* _YOUR TASK_
When a record contains an image, skip the image and retype the rest of that record exactly.

:: TASK INPUT

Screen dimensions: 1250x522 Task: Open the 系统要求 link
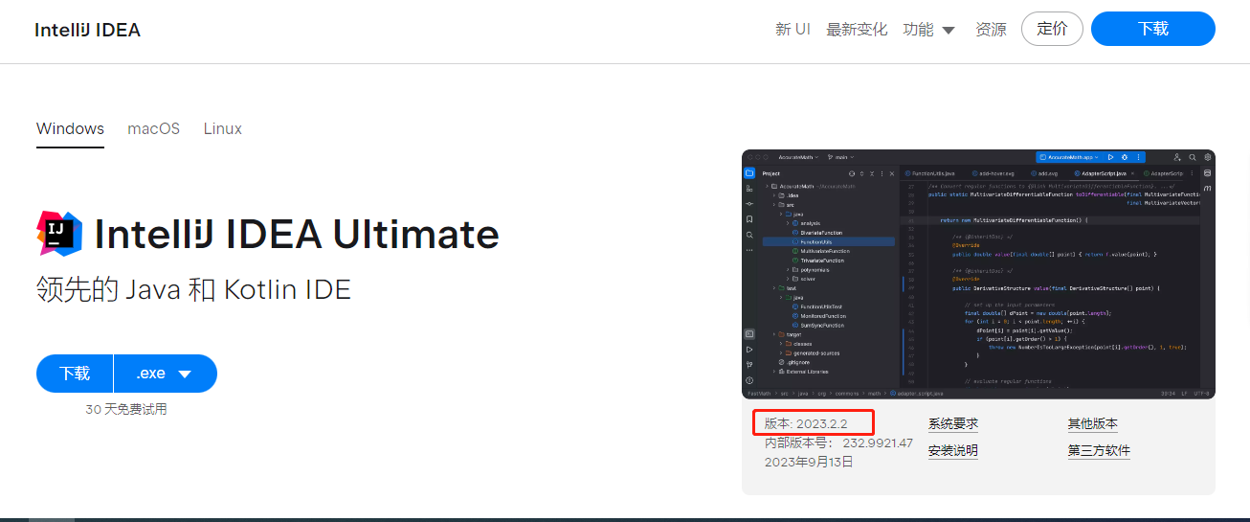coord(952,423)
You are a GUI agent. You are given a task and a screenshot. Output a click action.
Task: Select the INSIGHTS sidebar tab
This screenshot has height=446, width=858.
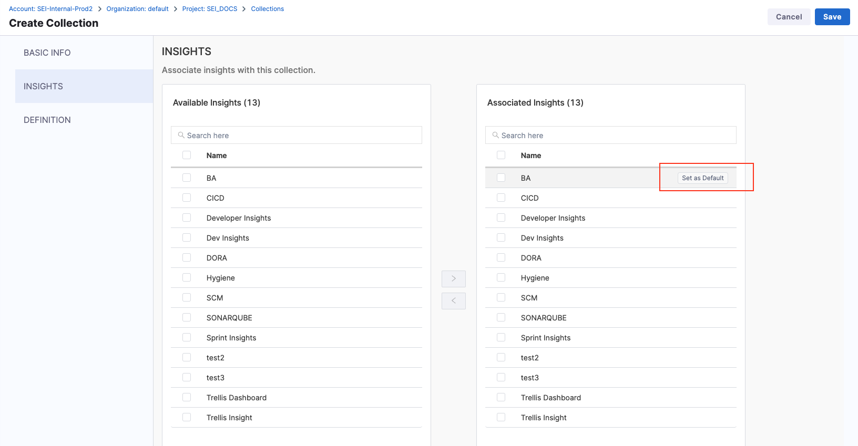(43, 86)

::::

* _SOLUTION FOR THIS TASK_
Screen dimensions: 1250x522 Task: Open the 系统要求 link
coord(952,423)
You are a GUI agent. You are given a task and a screenshot. Output a click action.
Task: Select the INSIGHTS sidebar tab
This screenshot has height=446, width=858.
(43, 86)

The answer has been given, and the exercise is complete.